(Record extracts begins)
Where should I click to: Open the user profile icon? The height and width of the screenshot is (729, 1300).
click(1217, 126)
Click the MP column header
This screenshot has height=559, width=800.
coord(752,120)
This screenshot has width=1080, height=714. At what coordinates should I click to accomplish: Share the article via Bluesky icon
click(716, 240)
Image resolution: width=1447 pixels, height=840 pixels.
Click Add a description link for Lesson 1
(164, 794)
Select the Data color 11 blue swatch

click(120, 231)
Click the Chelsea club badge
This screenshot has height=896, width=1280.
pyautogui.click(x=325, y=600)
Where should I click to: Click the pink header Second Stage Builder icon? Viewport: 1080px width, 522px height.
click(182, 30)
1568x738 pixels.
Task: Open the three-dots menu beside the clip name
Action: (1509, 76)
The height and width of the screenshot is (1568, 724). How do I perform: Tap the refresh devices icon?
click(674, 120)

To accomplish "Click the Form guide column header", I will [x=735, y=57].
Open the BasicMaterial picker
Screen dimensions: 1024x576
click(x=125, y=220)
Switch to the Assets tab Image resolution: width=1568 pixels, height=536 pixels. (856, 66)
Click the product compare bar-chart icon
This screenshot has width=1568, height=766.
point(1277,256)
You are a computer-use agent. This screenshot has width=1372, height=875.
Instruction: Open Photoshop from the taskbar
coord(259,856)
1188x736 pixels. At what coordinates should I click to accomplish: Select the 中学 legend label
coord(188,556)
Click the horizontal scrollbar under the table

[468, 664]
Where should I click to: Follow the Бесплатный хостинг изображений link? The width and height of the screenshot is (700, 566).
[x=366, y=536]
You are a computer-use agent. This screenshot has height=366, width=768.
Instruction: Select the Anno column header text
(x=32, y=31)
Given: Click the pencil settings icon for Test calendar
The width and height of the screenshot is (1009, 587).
(Record extracts ends)
- **Work required**
Give every entry again, exactly as it reads.

- **Exercise response**
Where should I click to: Open the user profile icon? The height and width of the screenshot is (729, 1300).
click(1217, 126)
Click the MP column header
This screenshot has height=559, width=800.
coord(752,120)
This screenshot has width=1080, height=714. At what coordinates should I click to accomplish: Share the article via Bluesky icon
click(716, 240)
Image resolution: width=1447 pixels, height=840 pixels.
Click Add a description link for Lesson 1
(164, 794)
Select the Data color 11 blue swatch

click(120, 231)
Click the Chelsea club badge
This screenshot has height=896, width=1280.
pyautogui.click(x=325, y=600)
Where should I click to: Click the pink header Second Stage Builder icon? Viewport: 1080px width, 522px height.
click(182, 30)
1568x738 pixels.
Task: Open the three-dots menu beside the clip name
Action: (1509, 76)
The height and width of the screenshot is (1568, 724). How do I perform: Tap the refresh devices icon?
click(674, 120)

To accomplish "Click the Form guide column header", I will [x=735, y=57].
Open the BasicMaterial picker
Screen dimensions: 1024x576
click(x=125, y=220)
Switch to the Assets tab Image resolution: width=1568 pixels, height=536 pixels. (856, 66)
Click the product compare bar-chart icon
This screenshot has width=1568, height=766.
point(1277,256)
You are a computer-use agent. This screenshot has width=1372, height=875.
Instruction: Open Photoshop from the taskbar
coord(259,856)
1188x736 pixels. At what coordinates should I click to accomplish: Select the 中学 legend label
coord(188,556)
Click the horizontal scrollbar under the table

[468, 664]
Where should I click to: Follow the Бесплатный хостинг изображений link? The width and height of the screenshot is (700, 566).
[x=366, y=536]
You are a computer-use agent. This screenshot has height=366, width=768.
Instruction: Select the Anno column header text
(x=32, y=31)
Given: Click the pencil settings icon for Test calendar
The width and height of the screenshot is (1009, 587).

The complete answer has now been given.